Hey Al, thanks for posting this photo. Amazing how this street looked then. Even more amazing is how the Wayne County Jail has pretty much been in that same area for 166 years. I showed this pic to some colleagues who usually park in that alley now. They can't believe it's the same place.
Looks like you should be writing your book. Good thoughts on lots of stuff. Yeah, the fire thing. I lost a home [[my family home, in Highland Park) in a fire, an electrical fire, almost 6 years ago.
The loss of property and possessions is so overwhelming, it still wallops me out of nowhere every now and then, even today.
The idea of arson is so.....beyond. Having survived the fire [[thank God, with few material things, but life and limb intact), The destruction is so great, so profound, so....existential, it is hard to contemplate the mind of someone doing it on purpose.
But fire runs deep in this city.
attached is a rather large tiff file of what appears to be Hastings, late 1940s.
library of congress:
http://lcweb2.loc.gov/master/pnp/fsa...0/8d25381u.tif
We discussed that photo on a previous thread a few years ago. I remember doing some searching through directories to identify the street, but I can't remember the results.
Silverline Cafe, 3714 Hastings, cor. Livingstone. Active 1941-57
There may be other cafe's w/same name, but odds are this is Hastings Street.

## EXCERPTED DATA
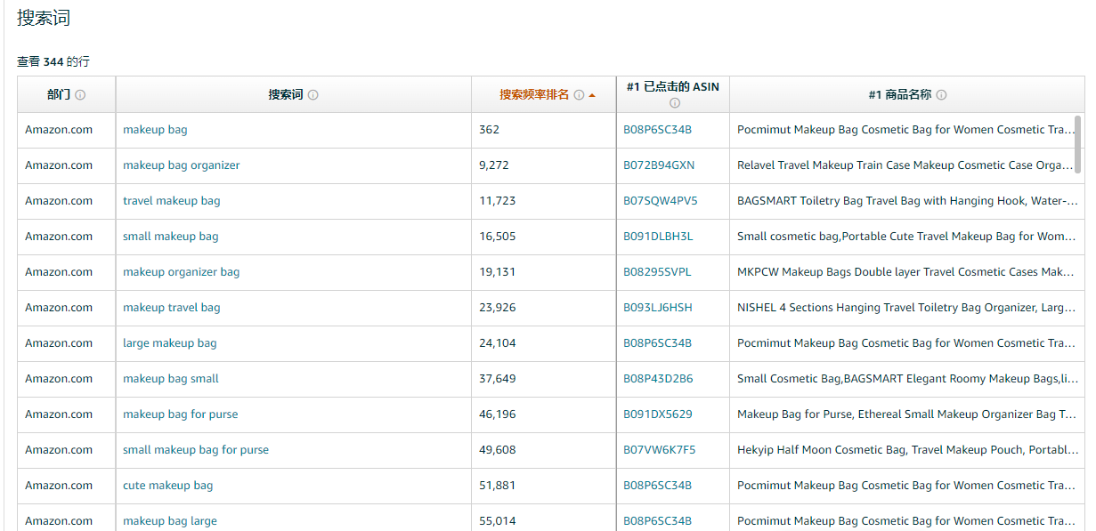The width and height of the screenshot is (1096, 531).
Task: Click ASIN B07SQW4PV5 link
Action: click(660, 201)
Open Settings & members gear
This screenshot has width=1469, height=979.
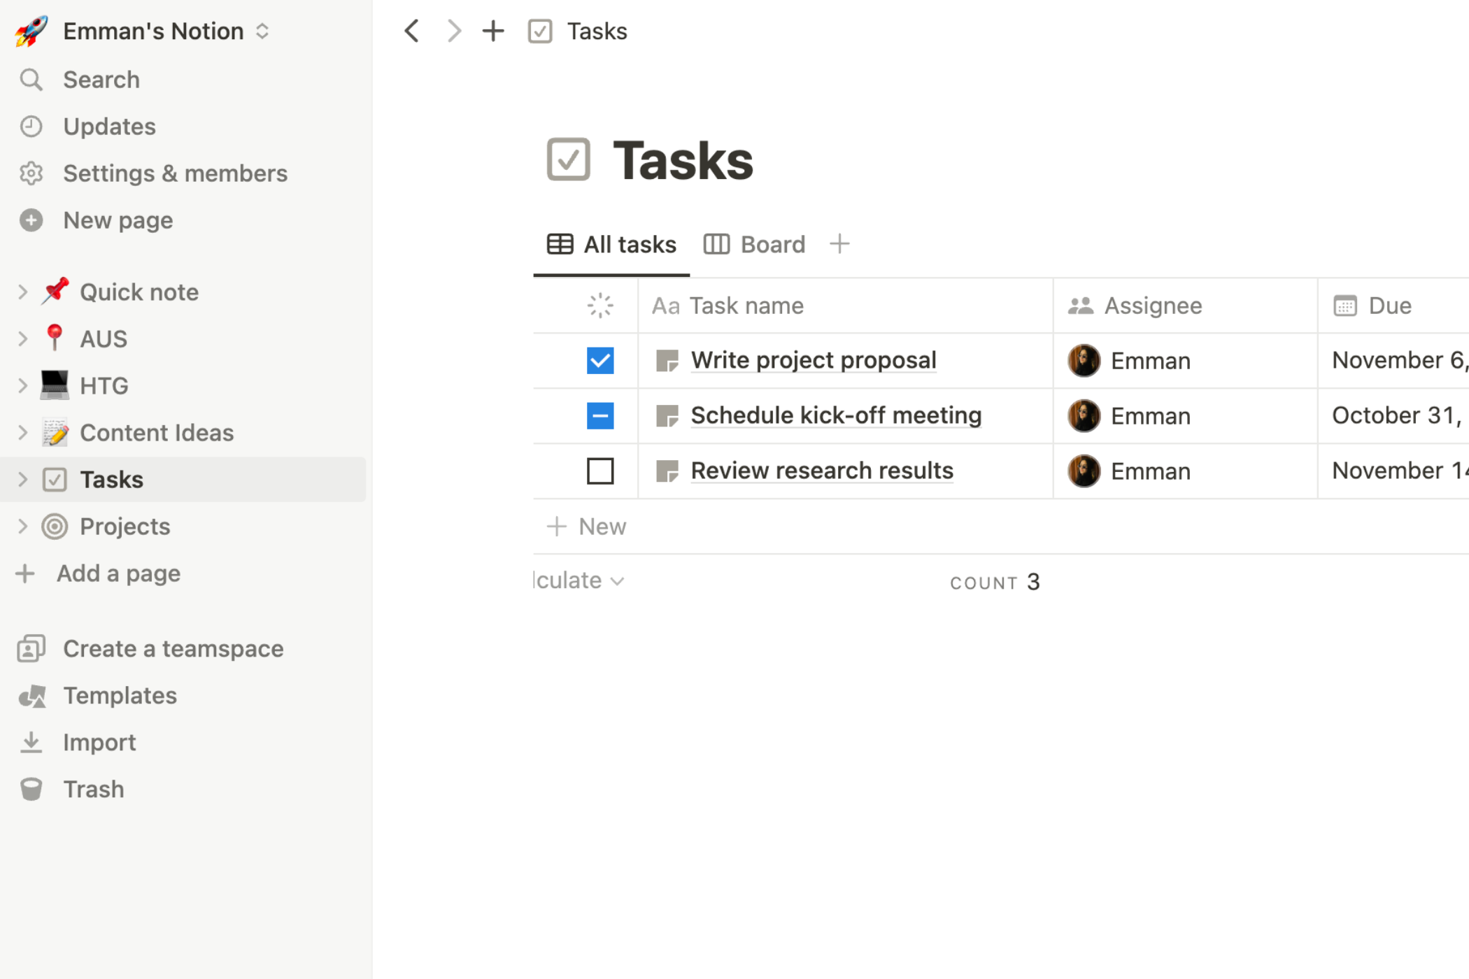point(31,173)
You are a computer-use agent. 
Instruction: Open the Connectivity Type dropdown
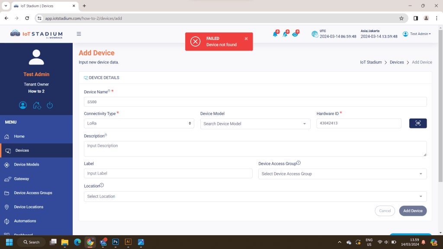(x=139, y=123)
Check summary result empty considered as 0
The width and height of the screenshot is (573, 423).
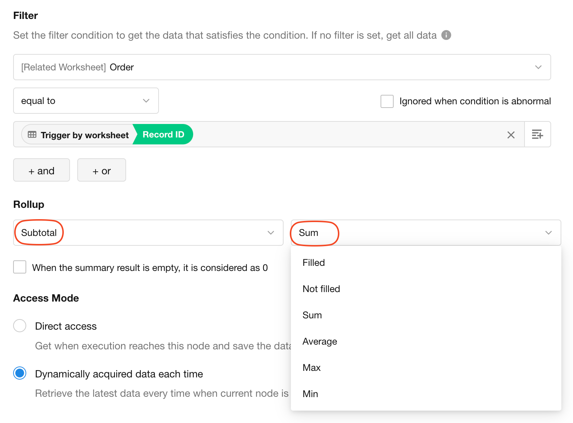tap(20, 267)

* * *

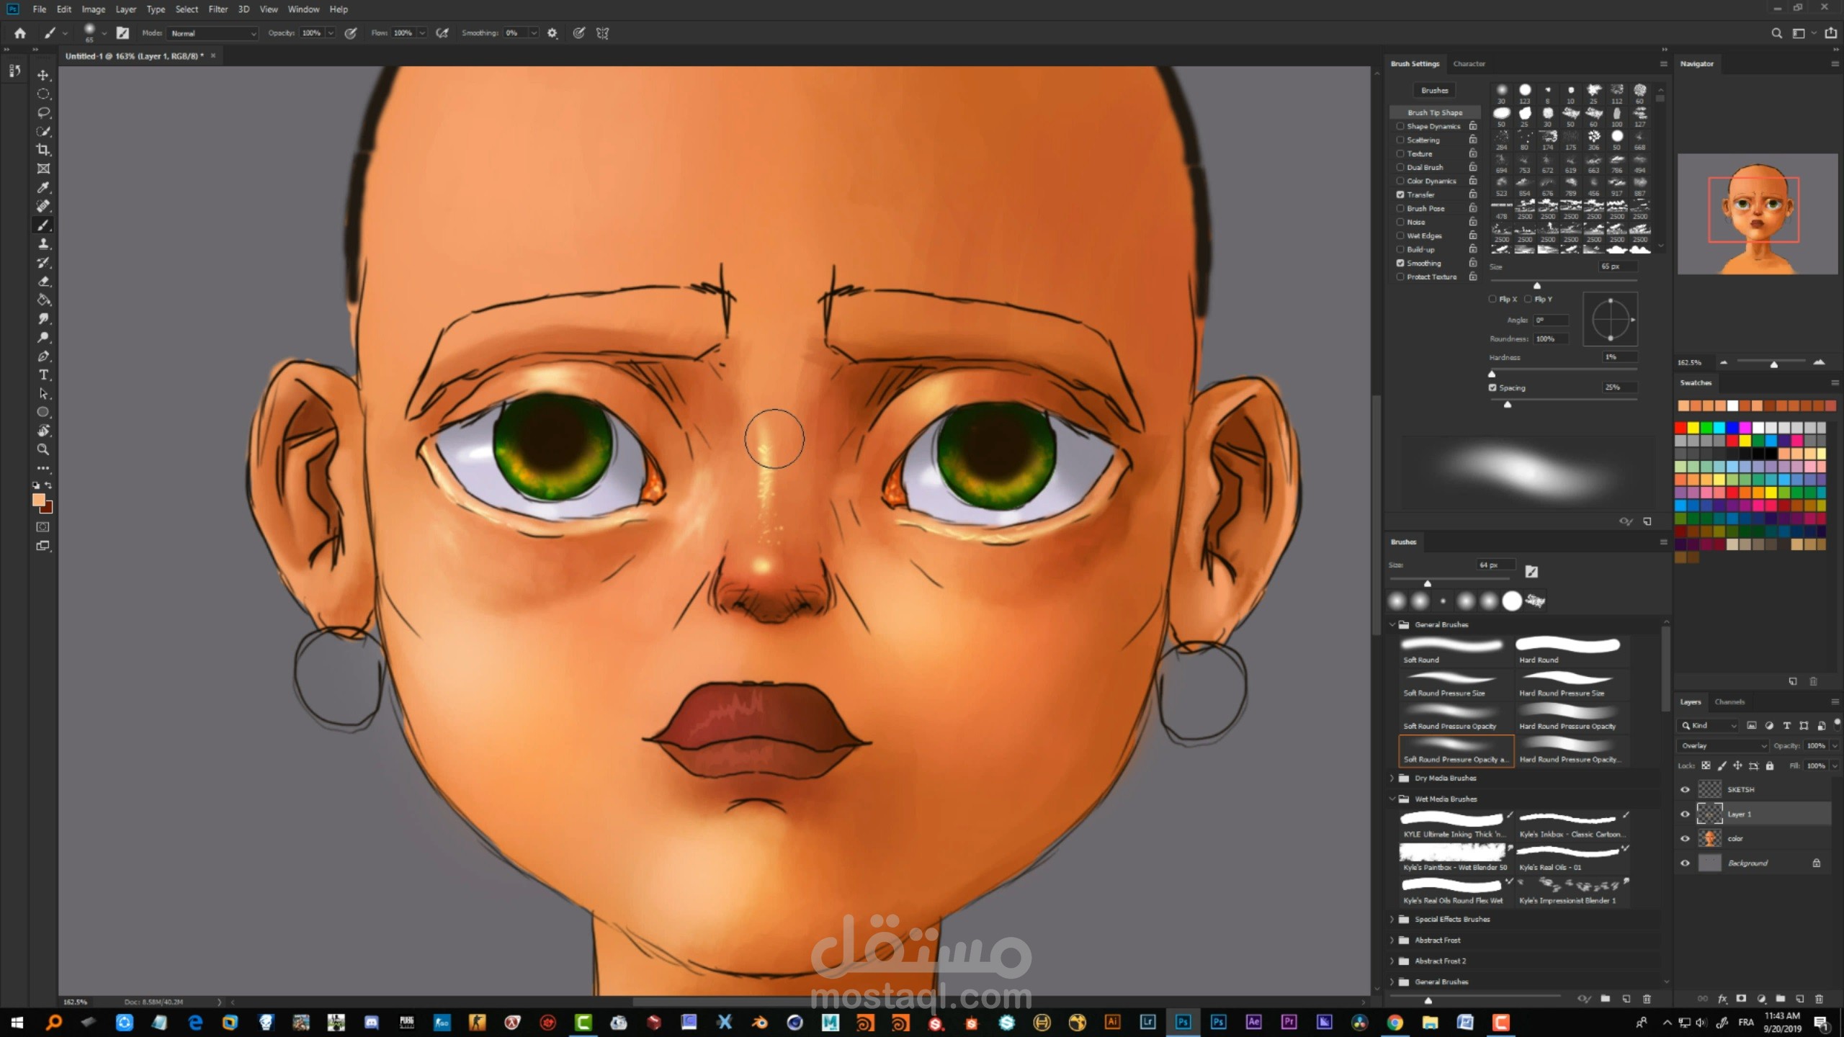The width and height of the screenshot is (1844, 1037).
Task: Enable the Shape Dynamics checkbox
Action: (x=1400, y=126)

## SET TASKS
1: Answer these from the forum thread:
(a) For how many years has the Wayne County Jail been in pretty much the same area?
(b) What kind of fire destroyed the family home?
(c) What address is given for the Silverline Cafe?
2: Does each statement agree with the forum thread? Answer yes or no and quote the words that decide it.
(a) The family home lost to fire was in Highland Park.
(b) The Silverline Cafe was active from 1941 to 1957.
(c) The writer who searched the directories still remembers the results.
3: Repeat, word for word, the stretch of the forum thread from "The idea of" through "Hastings, late 1940s.".
Answer from the forum thread alone.

## OUTPUTS FOR THE TASKS
1:
(a) 166 years.
(b) An electrical fire.
(c) 3714 Hastings, at the corner of Livingstone.

2:
(a) Yes: "my family home, in Highland Park"
(b) Yes: "Active 1941-57"
(c) No: "but I can't remember the results"

3:
The idea of arson is so.....beyond. Having survived the fire [[thank God, with few material things, but life and limb intact), The destruction is so great, so profound, so....existential, it is hard to contemplate the mind of someone doing it on purpose.
But fire runs deep in this city.
attached is a rather large tiff file of what appears to be Hastings, late 1940s.